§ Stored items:

=== Begin Enclosure ===

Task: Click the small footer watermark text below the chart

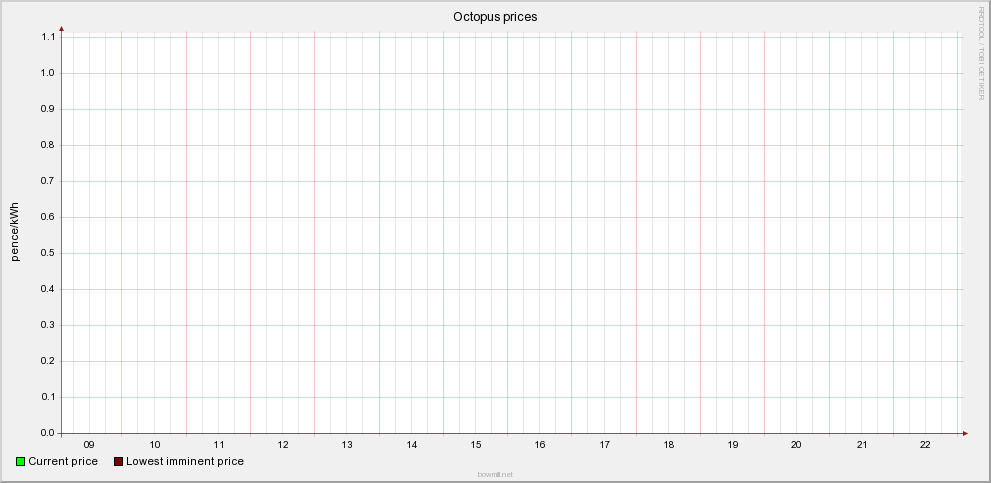Action: pos(495,474)
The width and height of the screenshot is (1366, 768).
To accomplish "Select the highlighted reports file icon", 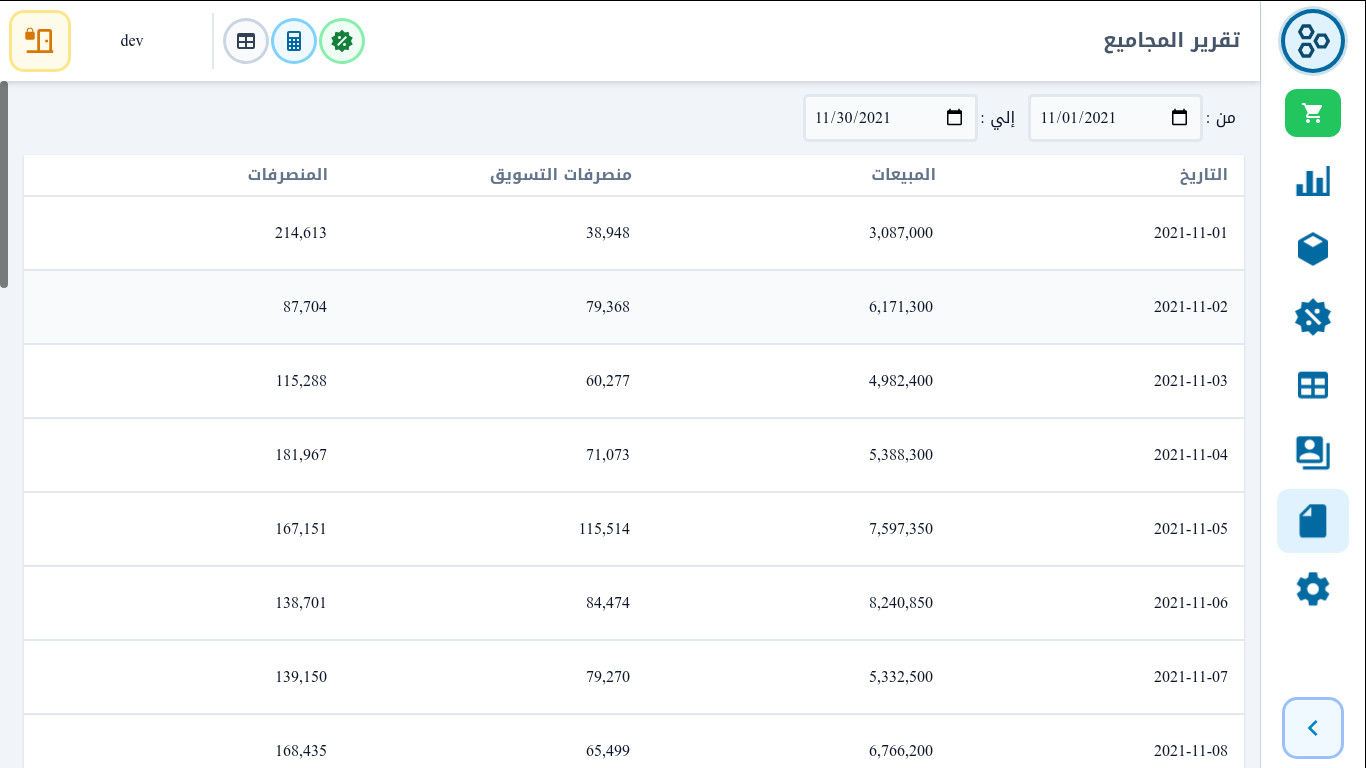I will point(1312,521).
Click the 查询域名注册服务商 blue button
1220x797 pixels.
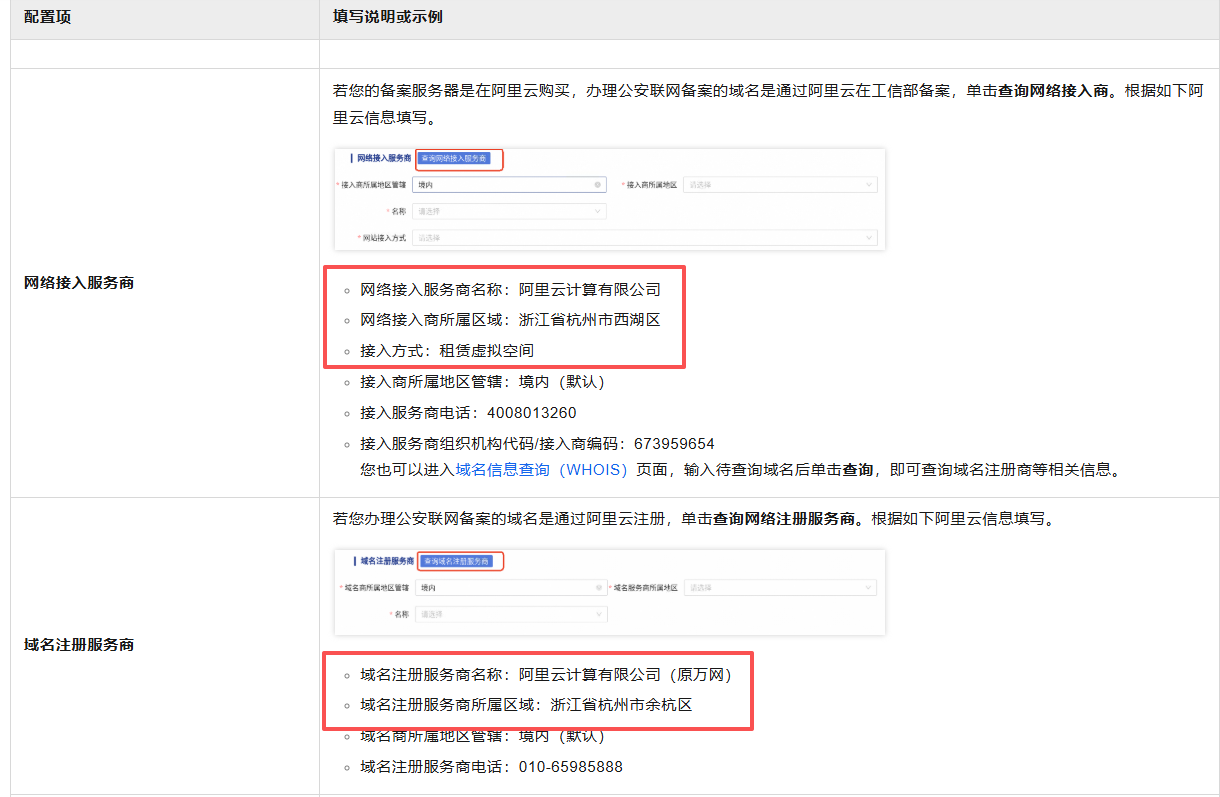point(457,561)
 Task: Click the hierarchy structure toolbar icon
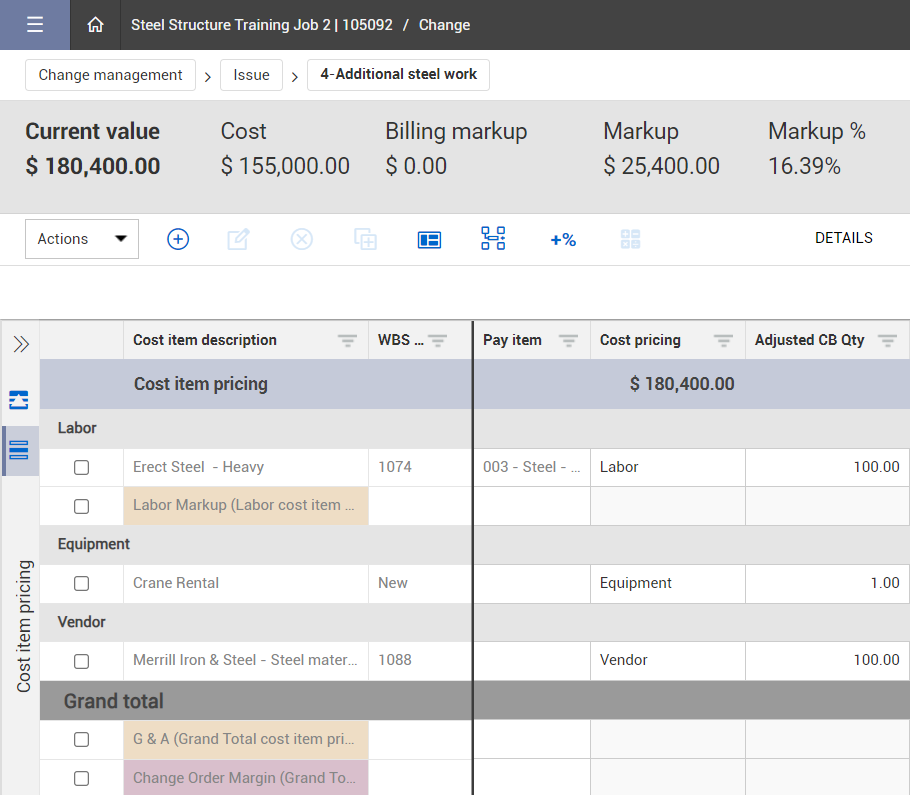(x=493, y=239)
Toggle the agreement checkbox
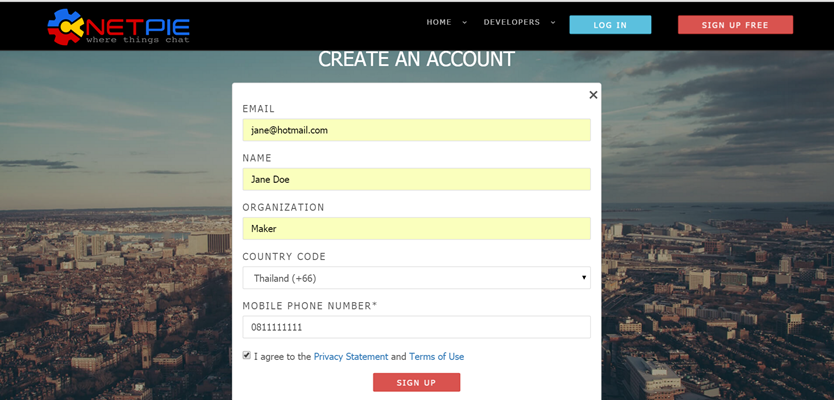The image size is (834, 400). click(247, 355)
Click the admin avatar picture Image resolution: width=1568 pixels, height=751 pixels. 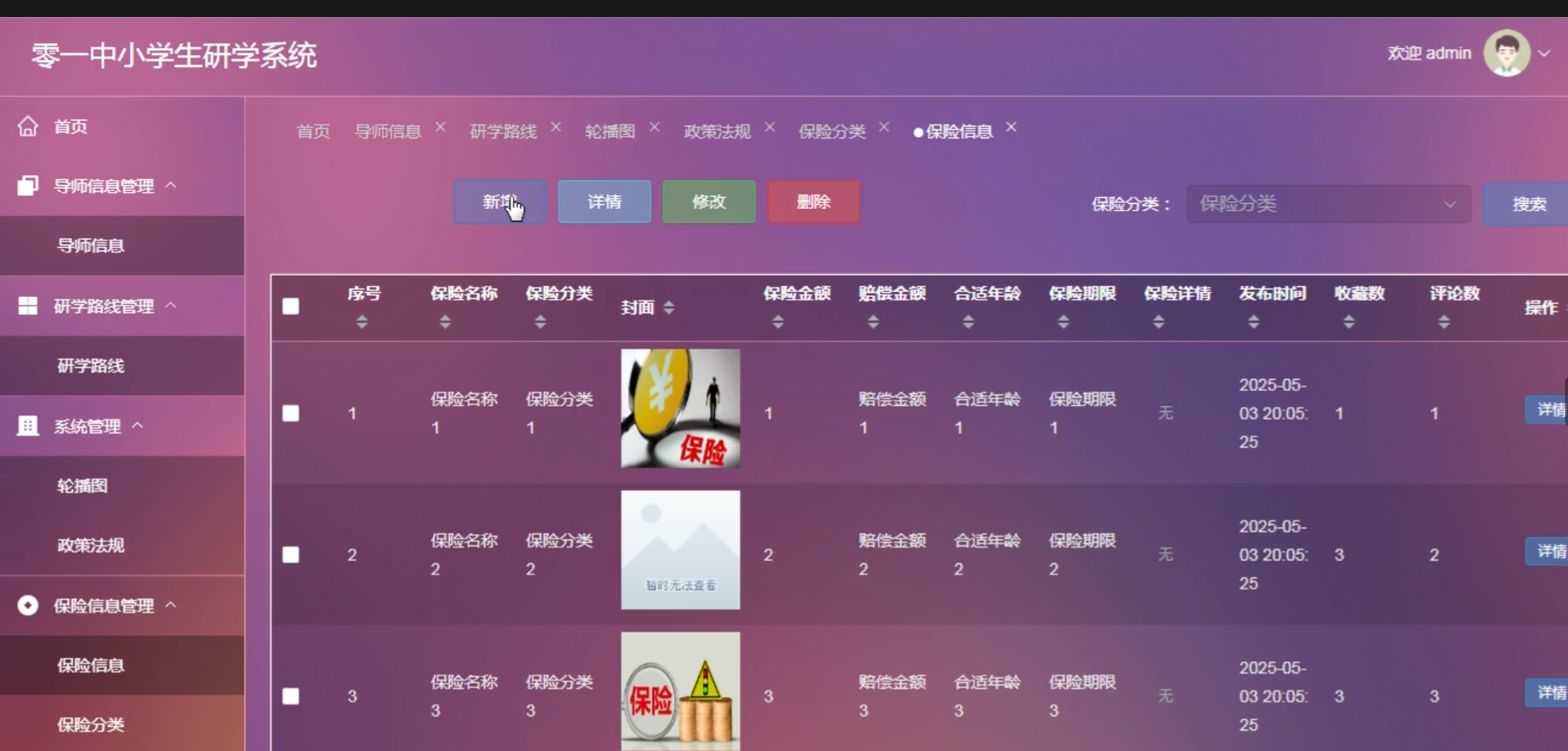[1506, 54]
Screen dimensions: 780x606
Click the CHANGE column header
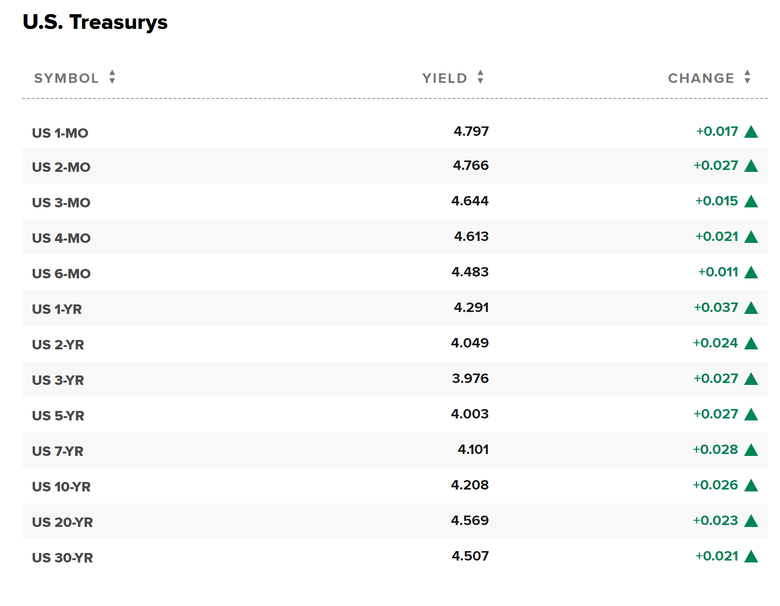click(x=701, y=78)
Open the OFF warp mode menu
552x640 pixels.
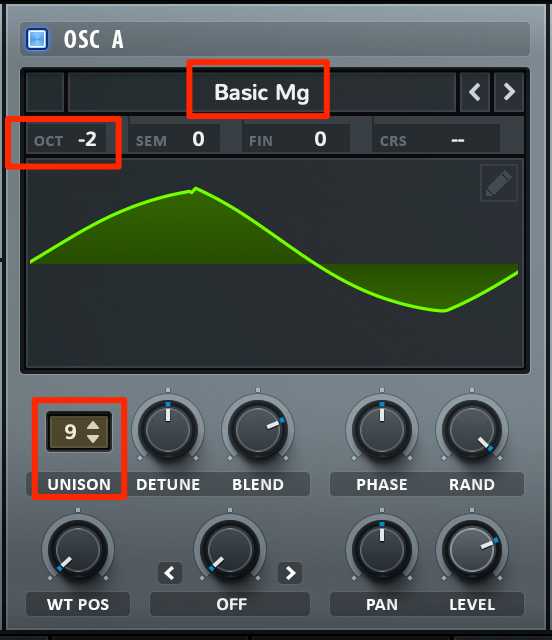[230, 604]
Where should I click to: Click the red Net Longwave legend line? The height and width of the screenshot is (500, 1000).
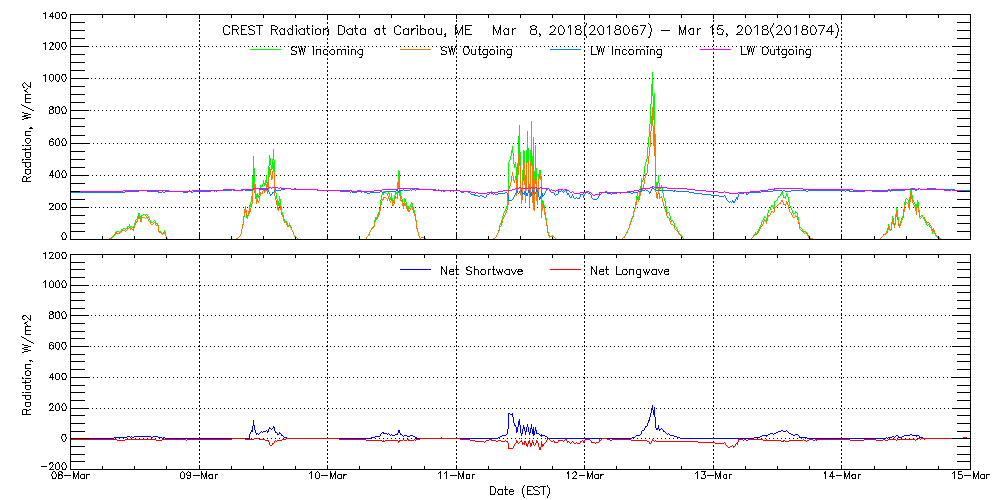click(x=566, y=270)
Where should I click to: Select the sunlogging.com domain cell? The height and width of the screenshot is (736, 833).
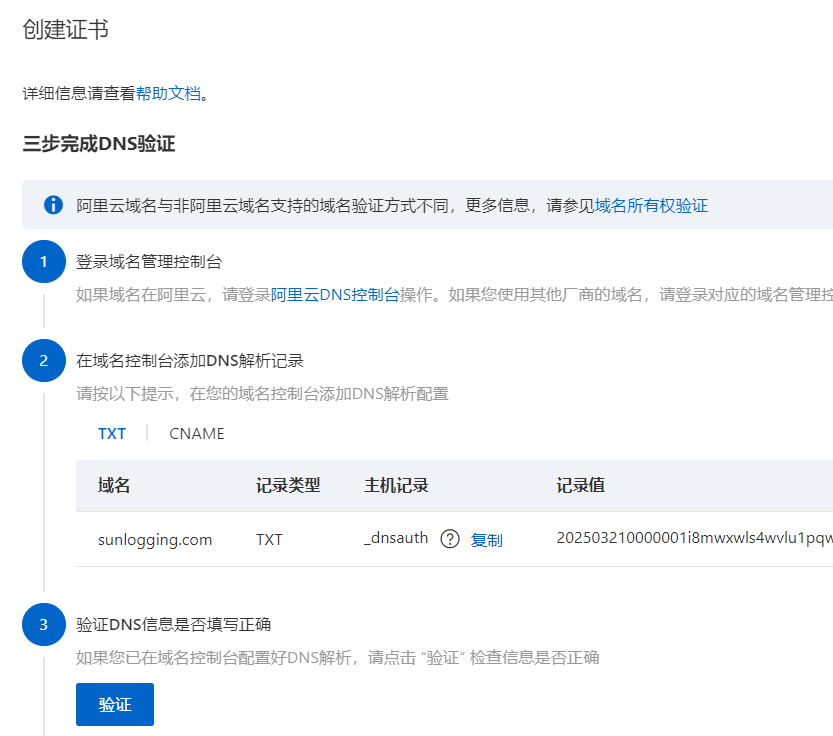click(x=155, y=539)
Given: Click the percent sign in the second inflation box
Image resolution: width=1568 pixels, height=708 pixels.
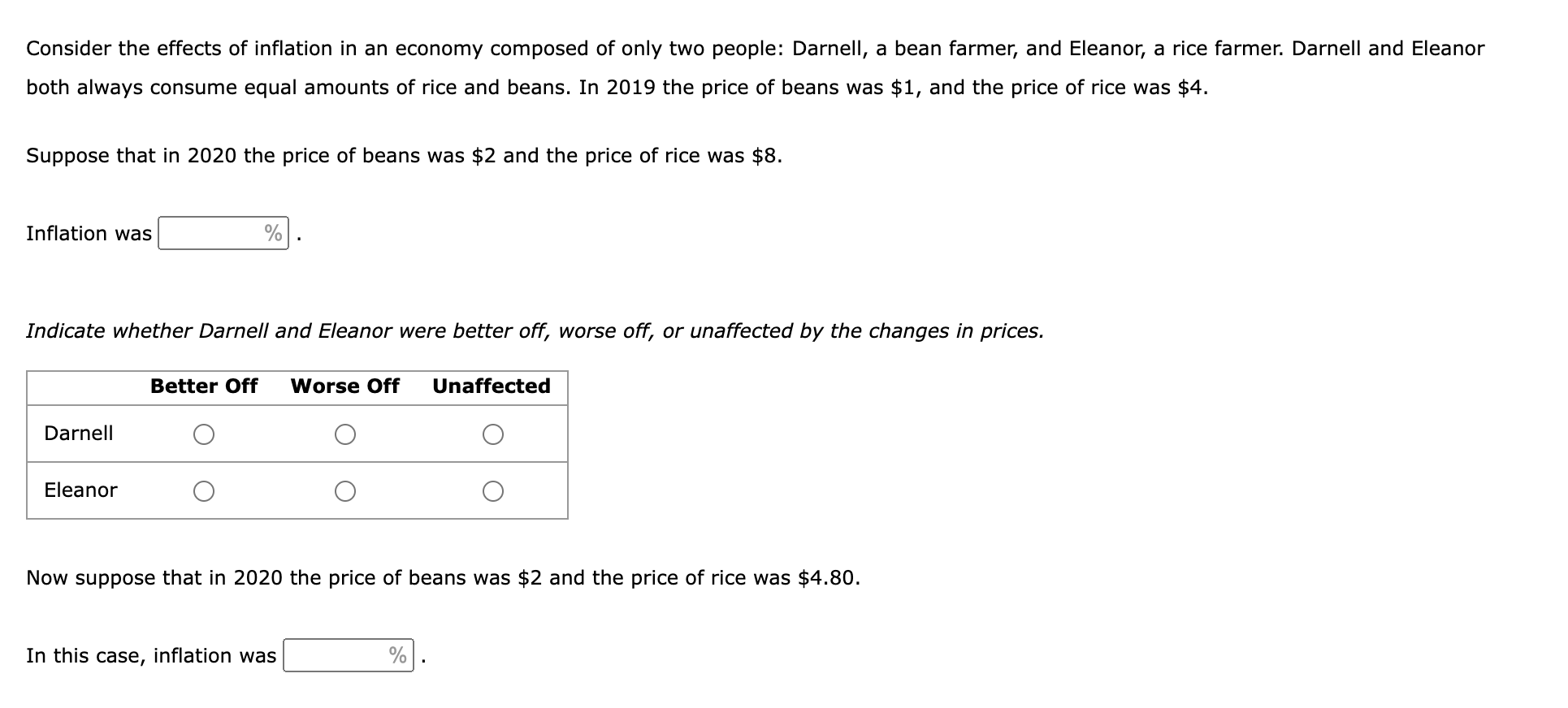Looking at the screenshot, I should coord(398,655).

=== End Enclosure ===

The copy must start at the line containing "Image resolution: width=1568 pixels, height=708" and end at the last line of the data, matching each line exactly. It must hold no pictures.

Image resolution: width=1568 pixels, height=708 pixels.
Looking at the screenshot, I should coord(398,655).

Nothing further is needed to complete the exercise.